[EXTRAIT]
—————

Chef de pratique média numérique
Think Finance 2018 – Les institutions financières en mode agile!
Chef de pratique média numérique
Quels défis attendent les institutions financières en marketing numérique? Retour sur les présentations de Michele Romanow, Tony Chapman, Kristi Woolrych, Nicolas Darveau-Garneau et Desmond Andrews.
J’ai eu l’occasion d’assister à la conférence Think Finance 2018 aux bureaux de Google à Toronto mercredi dernier. Cette conférence présentée par Google est destinée aux spécialistes en marketing numérique qui opèrent dans le milieu de la finance et des assurances. Les enjeux auxquels sont confrontés ces professionnels laissent place à autant d’opportunités que de risques. Laissez-moi vous présenter les propos qui m’ont le plus marqué en tant que spécialiste média numérique et expert en display.

—————

[DONNÉES EXTRAITES]
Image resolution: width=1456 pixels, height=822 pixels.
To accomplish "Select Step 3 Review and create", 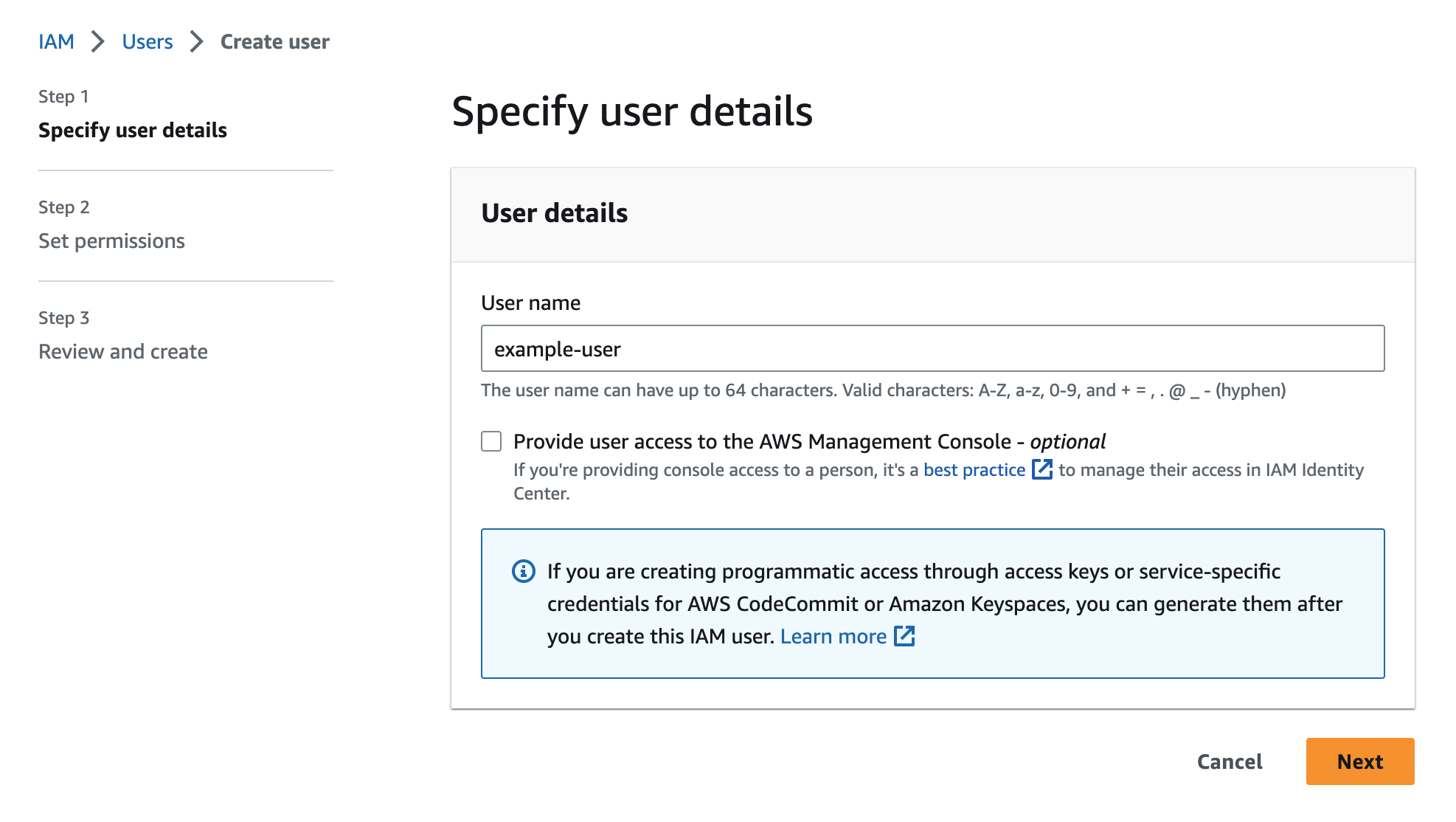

—————

[CONSIGNE]
Recopiez le passage de l'extrait qui commence par « J’ai eu l’occasion » et s'arrête après « expert en display. », en changeant « Toronto » en « Montréal ».

[RÉSULTAT]
J’ai eu l’occasion d’assister à la conférence Think Finance 2018 aux bureaux de Google à Montréal mercredi dernier. Cette conférence présentée par Google est destinée aux spécialistes en marketing numérique qui opèrent dans le milieu de la finance et des assurances. Les enjeux auxquels sont confrontés ces professionnels laissent place à autant d’opportunités que de risques. Laissez-moi vous présenter les propos qui m’ont le plus marqué en tant que spécialiste média numérique et expert en display.